Senior Compliance Specialist

Life changing therapies. Global impact. Bridge to thousands of biopharma companies and their patients.

We are PCI. 

Our investment is in People who make an impact, drive progress and create a better tomorrow. Our strategy includes building teams across our global network to pioneer and shape the future of PCI.

Summary of Objective:

The Sr. Compliance Specialist supports the execution and maintenance of site compliance programs to ensure adherence to applicable regulatory requirements and company policies within PCI Pharma Services.

This role supports internal audits, customer audits, and regulatory inspections, contributing to continuous inspection readiness and compliance with global regulatory requirements (e.g., FDA, DEA, and applicable ex-US authorities).

The position contributes to audit lifecycle activities, including audit preparation, execution support, CAPA coordination, and effectiveness tracking, and supports Quality Management System (QMS) activities including investigations, complaints, CAPAs, inspections, quality metrics, and continuous improvement initiatives.

Essential Duties and Responsibilities: To perform this job successfully, an individual must be able to perform each essential duty satisfactorily. The essential duties and responsibilities include the following but other duties may be assigned.

• Ensure compliance with domestic and international drug, device and biologic regulations, including FDA, DEA, and applicable ex-US regulatory requirements (e.g., EU GMP), in alignment with PCI Pharma Services operations.

• Support the execution of the internal and external audit program, including audit preparation, scheduling coordination, and documentation.

• Lead and support customer audits and regulatory inspections, including audit preparation, logistics coordination, SME readiness, front- and back-room facilitation, audit hosting, and support of inspection responses (e.g., FDA 483 responses).

• Support the development, tracking, communication, and closure of audit responses, audit observations, and regulatory inspection findings, including associated CAPAs and their effectiveness verification.  

• Lead or support site inspection readiness activities, including participation in mock inspections, gap assessments and training initiatives.

• Lead or support internal audits (self-inspections) to assess compliance with cGMP, GCP (as applicable), and company procedures.

• Apply risk-based principles (e.g., ICH Q9) in audit and compliance activities, including prioritization of systems and processes.

• Support the review and maintenance of Customer Quality Agreements, ensuring alignment with compliance expectations.

• Support the preparation, review, and maintenance of Site Master Files and other regulatory documentation to ensure accuracy and inspection readiness.  

• Promote and support a quality culture that fosters compliance with company policies and applicable regulatory requirements.

• Utilize continuous improvement tools and methodologies to support trend analysis, root cause investigations, and compliance improvements.

• Support trending of audit findings, deviations, and CAPAs to identify potential compliance risks and support Quality Management Review (QMR).

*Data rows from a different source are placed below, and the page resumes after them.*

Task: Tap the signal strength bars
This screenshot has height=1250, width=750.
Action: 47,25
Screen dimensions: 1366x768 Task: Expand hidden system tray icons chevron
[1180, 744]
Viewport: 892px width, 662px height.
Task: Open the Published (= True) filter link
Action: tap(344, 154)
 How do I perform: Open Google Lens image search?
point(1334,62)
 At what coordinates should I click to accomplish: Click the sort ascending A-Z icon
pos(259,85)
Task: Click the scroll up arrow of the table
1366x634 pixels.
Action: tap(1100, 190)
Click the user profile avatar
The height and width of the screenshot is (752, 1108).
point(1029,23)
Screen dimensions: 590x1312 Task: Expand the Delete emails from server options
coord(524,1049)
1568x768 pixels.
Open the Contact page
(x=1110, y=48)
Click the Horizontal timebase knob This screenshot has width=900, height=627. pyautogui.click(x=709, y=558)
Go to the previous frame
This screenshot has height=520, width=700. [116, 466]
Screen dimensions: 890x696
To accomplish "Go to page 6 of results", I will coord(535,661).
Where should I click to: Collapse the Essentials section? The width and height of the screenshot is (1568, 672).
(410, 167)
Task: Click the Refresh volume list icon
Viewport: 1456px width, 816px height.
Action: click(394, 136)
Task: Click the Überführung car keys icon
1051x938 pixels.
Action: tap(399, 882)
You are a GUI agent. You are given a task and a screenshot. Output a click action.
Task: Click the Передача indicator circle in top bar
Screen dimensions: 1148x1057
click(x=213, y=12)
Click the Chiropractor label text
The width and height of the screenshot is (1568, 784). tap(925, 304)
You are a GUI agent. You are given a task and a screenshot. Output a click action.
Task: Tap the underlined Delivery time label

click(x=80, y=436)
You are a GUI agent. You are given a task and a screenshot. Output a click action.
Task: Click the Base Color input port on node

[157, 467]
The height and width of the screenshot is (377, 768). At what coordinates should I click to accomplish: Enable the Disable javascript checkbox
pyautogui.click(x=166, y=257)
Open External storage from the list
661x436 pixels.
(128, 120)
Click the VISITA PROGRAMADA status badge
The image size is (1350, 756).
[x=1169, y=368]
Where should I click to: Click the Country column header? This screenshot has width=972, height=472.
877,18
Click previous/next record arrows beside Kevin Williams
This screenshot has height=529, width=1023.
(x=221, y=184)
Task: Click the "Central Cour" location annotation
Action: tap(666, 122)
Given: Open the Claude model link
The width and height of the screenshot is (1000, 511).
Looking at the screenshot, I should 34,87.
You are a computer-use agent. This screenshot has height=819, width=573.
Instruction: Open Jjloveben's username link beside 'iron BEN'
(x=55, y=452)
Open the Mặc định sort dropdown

• Ensure compliance with Data Integrity principles (ALCOA+) and applicable electronic system requirements (e.g., 21 CFR Part 11).

• Support and contribute to the effectiveness of the Quality Management System (QMS), including investigations, change controls, deviations, CAPAs, and document control.

• This position may require extra hours and/or weekend work.

• Attendance at work is an essential function of this position.

• Performs other duties as assigned by Manager/Supervisor.  

Qualifications: The requirements listed below are representative of the knowledge, skill, and/or ability required for the stated position. Reasonable accommodations may be made to enable individuals with disabilities to perform the essential functions.

Required:

-        Strong knowledge of cGMP regulations (21 CFR Parts 210/211) and ICH guidelines (Q7, Q9, Q10).

-        Experience with risk-based audit programs and inspection readiness activities.

-        Bachelor’s Degree in a related field and/or 3-5 years related experience in a regulated industry.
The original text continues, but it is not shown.